Onion - the missing ingredient for Sage Line 50 / Sage Instant accounts packs in Excel

Onion - the missing ingredient for Sage Line 50 / Sage Instant accounts packs in Excel
Full audit trails to underlying transactions from P&Ls, Balance Sheets, graphs, PivotTables, and departmental TBs in a stand-alone Excel file. Aged Debtors and Aged Creditor files too. Free 30 day trials. Download today at www.onionrs.co.uk

Wednesday 13 November 2013

Sage Line 50 ODBC driver outer joins

I've just discovered that you can do outer joins with the Sage Line 50 ODBC drivers. Happy days!

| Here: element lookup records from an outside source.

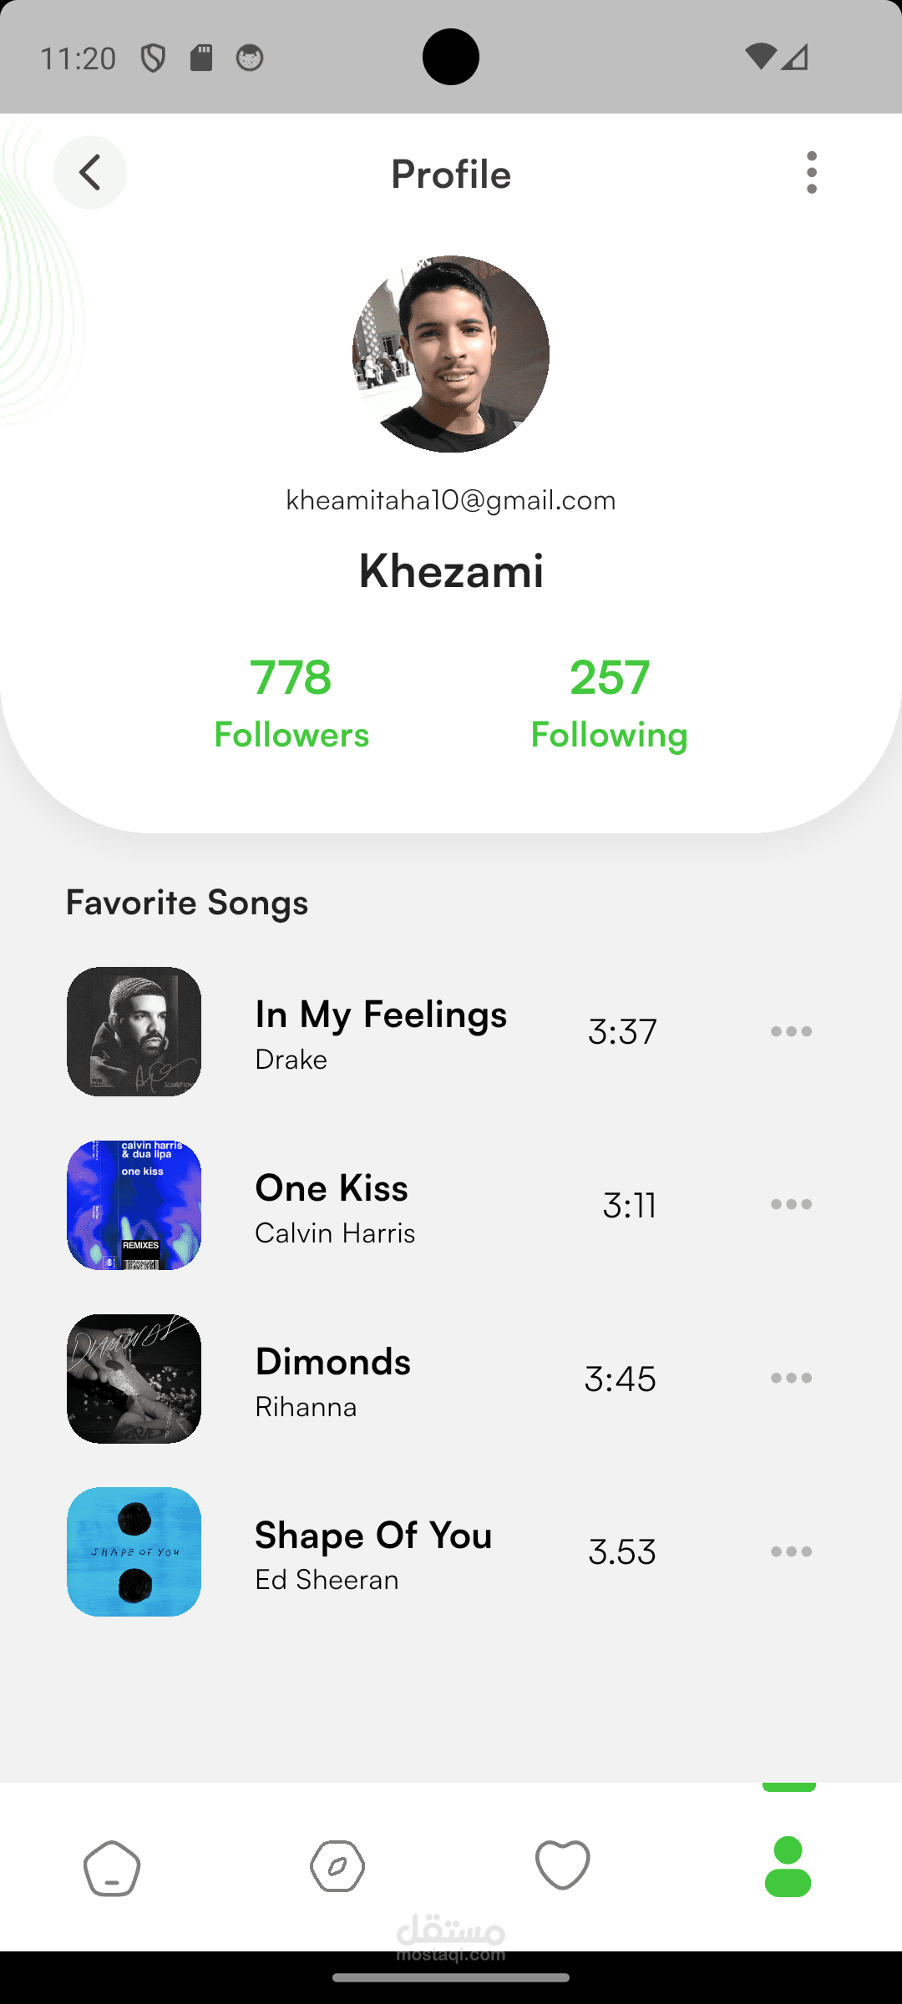902x2004 pixels.
Task: Open options for Dimonds song
Action: (x=791, y=1378)
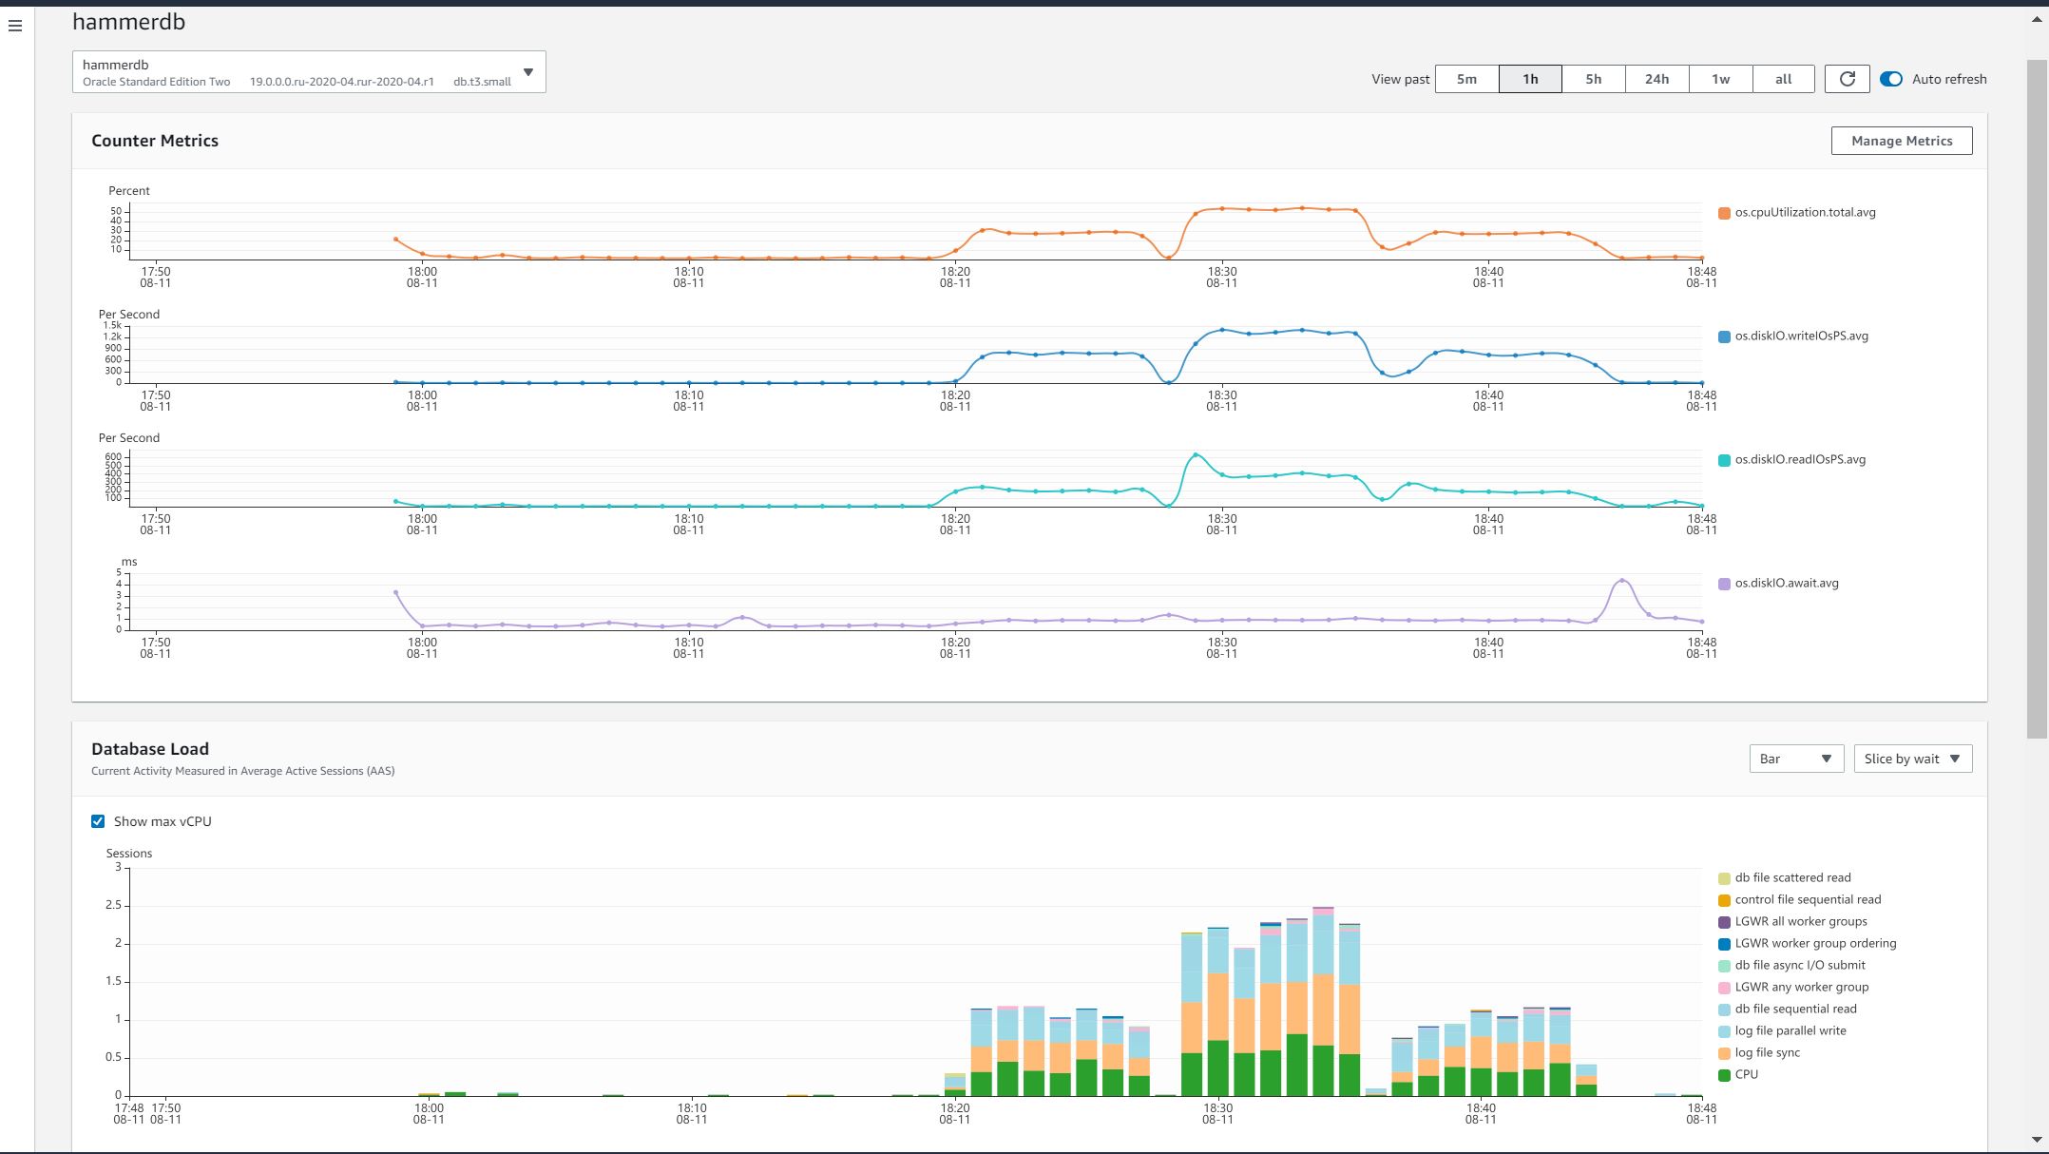The height and width of the screenshot is (1154, 2049).
Task: Choose the 1w view period
Action: tap(1720, 79)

If you try and implement an outer join in MS Query it will use a syntax like:

FROM {oj AUDIT_JOURNAL AUDIT_JOURNAL LEFT OUTER JOIN SALES_LEDGER SALES_LEDGER ON AUDIT_JOURNAL.ACCOUNT_REF = SALES_LEDGER.ACCOUNT_REF}

Unfortunately this behaves like an inner join!  To get proper outer join functionality the easiest way I've found is to create an inner join and then, in the SQL that is created, add '(+)' to the end of the join criteria line as shown below:

FROM AUDIT_JOURNAL AUDIT_JOURNAL, SALES_LEDGER SALES_LEDGER 
WHERE AUDIT_JOURNAL.ACCOUNT_REF = SALES_LEDGER.ACCOUNT_REF(+) 

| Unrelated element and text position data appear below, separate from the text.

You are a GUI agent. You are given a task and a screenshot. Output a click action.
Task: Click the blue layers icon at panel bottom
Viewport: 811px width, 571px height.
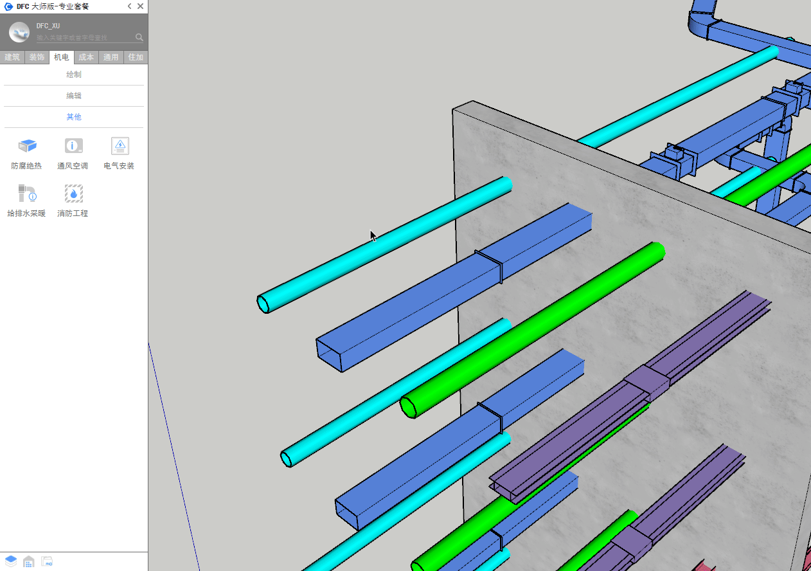(x=11, y=561)
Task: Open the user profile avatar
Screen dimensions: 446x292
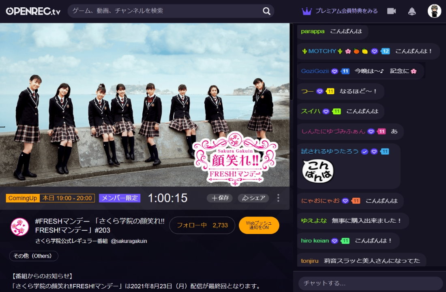Action: coord(434,11)
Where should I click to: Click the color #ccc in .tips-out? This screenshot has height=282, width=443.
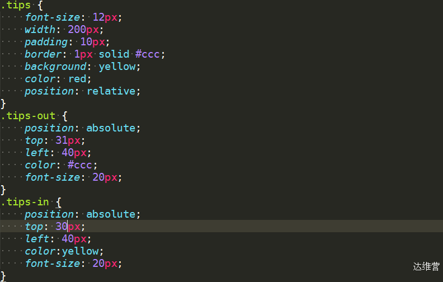pos(79,165)
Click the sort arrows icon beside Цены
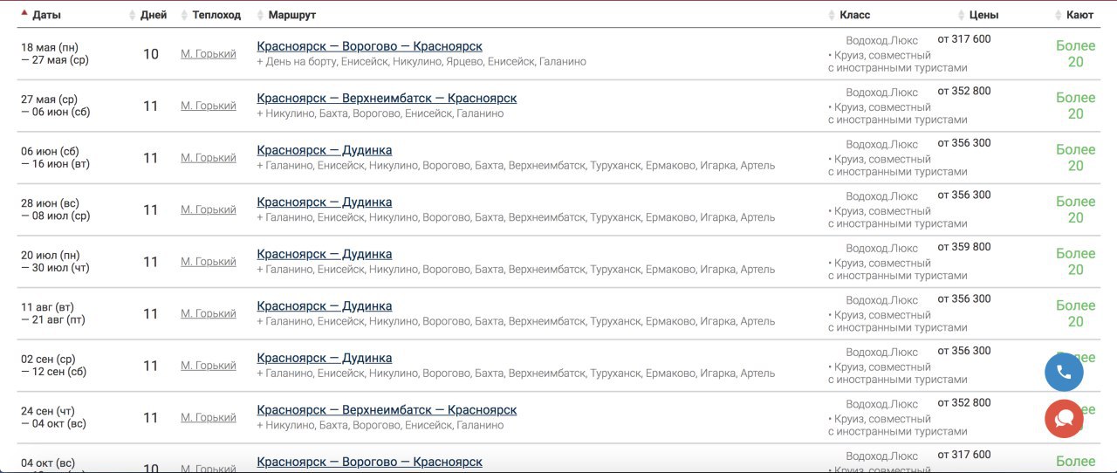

I always understood the (+) notation (used with Oracle databases) as "ALL values from 'AUDIT_JOURNAL' and all matching records from 'SALES_LEDGER' where AUDIT_JOURNAL.ACCOUNT_REF=SALES_LEDGER.ACCOUNT_REF PLUS NULL records where there is no match for AUDIT_JOURNAL.ACCOUNT_REF".

I'm learning every day!

P.S. If you use MS Access to link to Sage tables I've found that you can't identify any key fields and to get the above syntax to work the query has to be a pass-through query. If anyone finds differently perhaps you'd care to share via a comment?